Young Athenian males not being the kind to take anything laying down, there soon emerged a hero (of sorts) who was induced to visit Crete and make some hamburger (hamburgers being invented in Hamburg is a common misconception (and six US cities claiming ownership – including two university towns – is plainly ridiculous).
Rumours of this hero-to-be were rife in Crete and the fairies (as well as everyone else) eagerly awaited his arrival. One person that has thus far kept herself backstage in this royal soap opera, was the legitimate daughter of Minos and Pasiphae, Ariadne. Ariadne was in two minds about the whole affair.

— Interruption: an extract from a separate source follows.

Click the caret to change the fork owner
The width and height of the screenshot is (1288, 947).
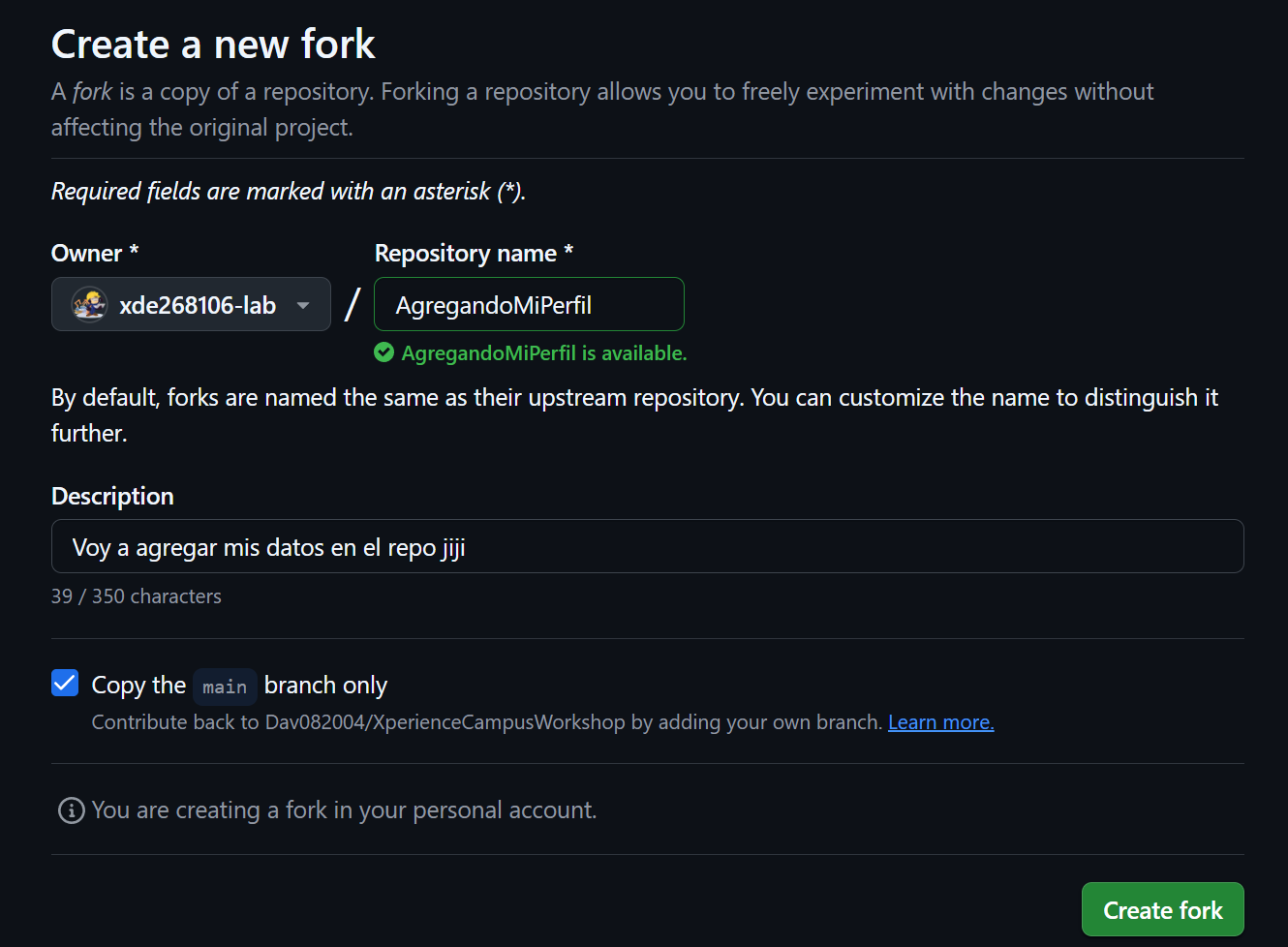click(x=301, y=303)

She was, of course, totally disgusted with her mother (so00 gross) but had mixed feelings about the minotaur (he was, after all, her half-brother). Also, although, being a young, impressionable woman (if truth be told a total vicar’s daughter – Hi Judy!), she was not immune to the attractions of a hero, the man from Athens was here to assassinate her brother. It was all very, very confusing!
The confusion of Ariadne was abated somewhat (like, totally) once she saw Theseus. Lust kicked in (she was her mother’s daughter) and it was curtains for the semi-taurus. Ariadne knew that unaided escape from the labyrinth was impossible, so she persuaded Daedalus (we won’t go into that) to help. Daedalus provided a flaxen thread for Theseus to tie to the door of the Labyrinth as he entered, thereby providing the means to find his way out after killing the monster.
Theseus won the day, got the girl and together they escaped Crete and the wrath of King Minos. Daedalus, however, was not so lucky (you’d have thought he’d of seen it coming …) and, together with his son Icarus, was imprisoned in the maze to starve to death. The fairies could only presume that rage had robbed King Minos of reason as Daedalus was, of course, (being the designer) the one person who could find his way out of the labyrinth without map, compass or flaxen thread.
One escape later, father and son were hatching plans of aerial escape by means of feathers, wax and a pirate copy of Leonardo’s codex. All went well (it was easy, too easy). They had reasoned that, as King Minos controlled both the land of Crete and the seas surrounding it (plus they weren’t altogether keen to take on Poseiden), the only way out was by air. So, risky as it was, and with forbodings a plenty, Daedalus set to work to fabricate wings for himself and his young son Icarus. He wrought feathers together, fastening them with thread and wax, to create a facsimile of the wings of a bird.
The fairies, for their part were observing this whole process and snapping many a pic (later sold at a profit to an advertising company to promote a flying school in Pittsburg).
The inventor and son took off from a rocky overhang and headed towards Italy. Unfortunately for the ill-fated inventor, his son did not heed his words, and flew too close to the sun’s rays, with predictable results. Daedalus himself arrived safely in Sicily, where he built a temple to Apollo and spent the rest of his miserable existence mourning his two dead sons (to be honest murdering your first-born is not likely to result in the best of starts).
“Well, that’s where cloning gets you!” thought one fairy.
“Should’ve cloned a big bird!”, thought another.